Start

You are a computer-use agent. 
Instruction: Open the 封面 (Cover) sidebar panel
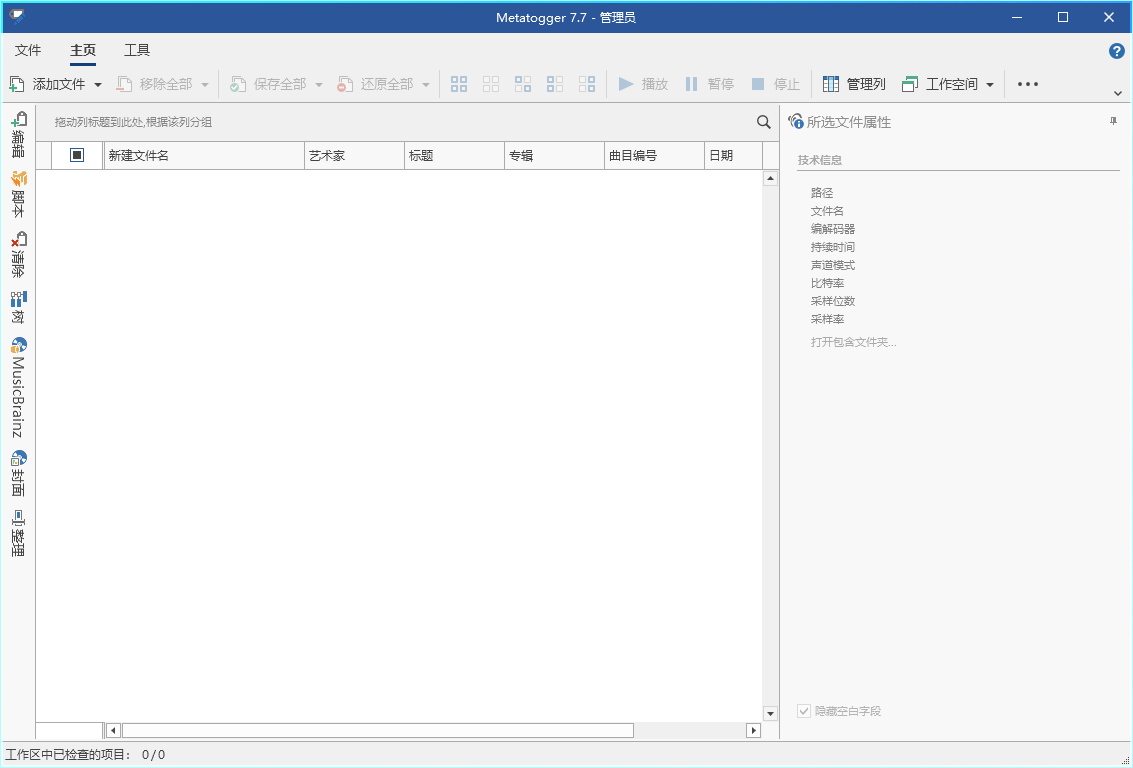coord(18,474)
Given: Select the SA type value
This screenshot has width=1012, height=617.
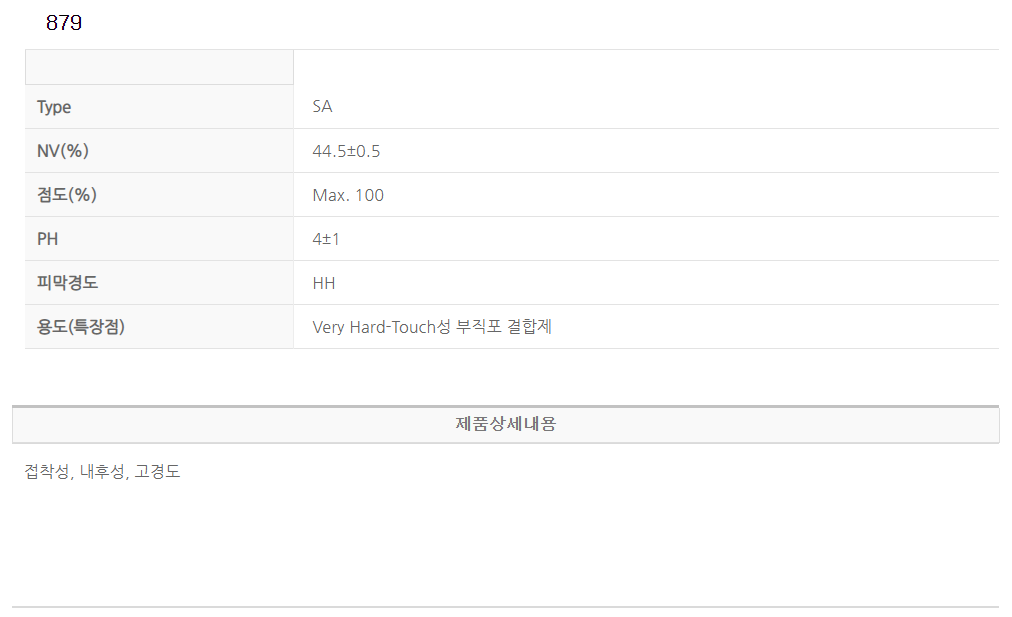Looking at the screenshot, I should [322, 107].
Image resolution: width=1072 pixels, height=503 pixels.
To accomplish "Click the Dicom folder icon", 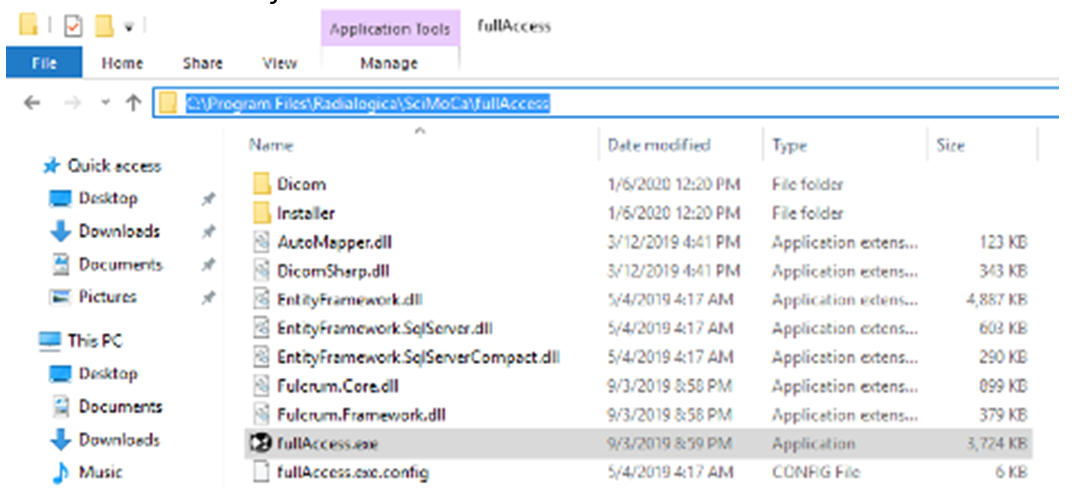I will click(x=262, y=184).
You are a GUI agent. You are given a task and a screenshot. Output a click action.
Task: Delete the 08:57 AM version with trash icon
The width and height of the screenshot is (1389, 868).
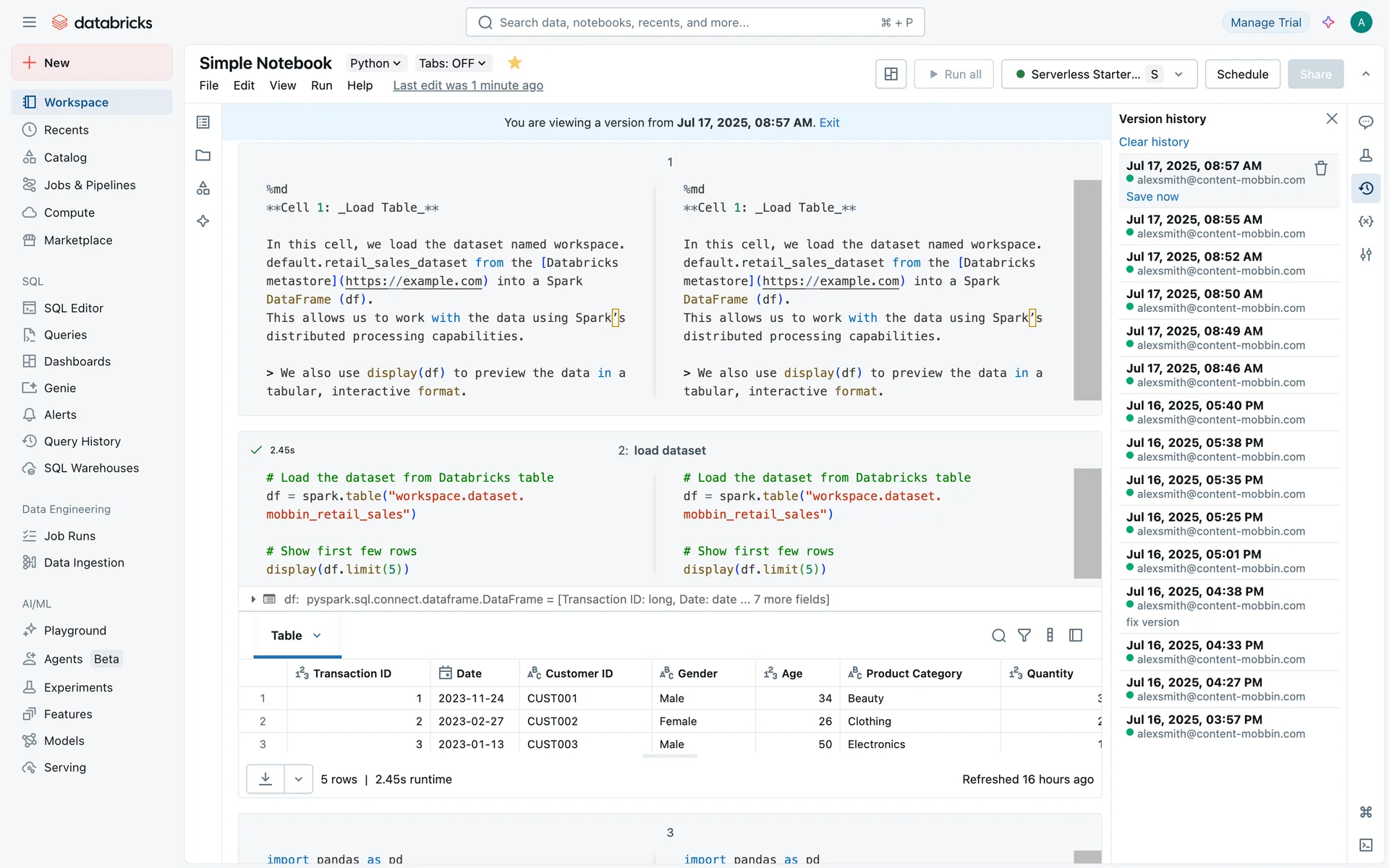tap(1320, 168)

End

What you need to do
Can you render everything from the line containing "You are a GUI" down to the end of the material above as a JSON list of strings, one string per line, with blank lines skipped and the pictures left out?

Written solution
[
  "You are a GUI agent. You are given a task and a screenshot. Output a click action.",
  "Task: Delete the 08:57 AM version with trash icon",
  "The width and height of the screenshot is (1389, 868).",
  "tap(1320, 168)"
]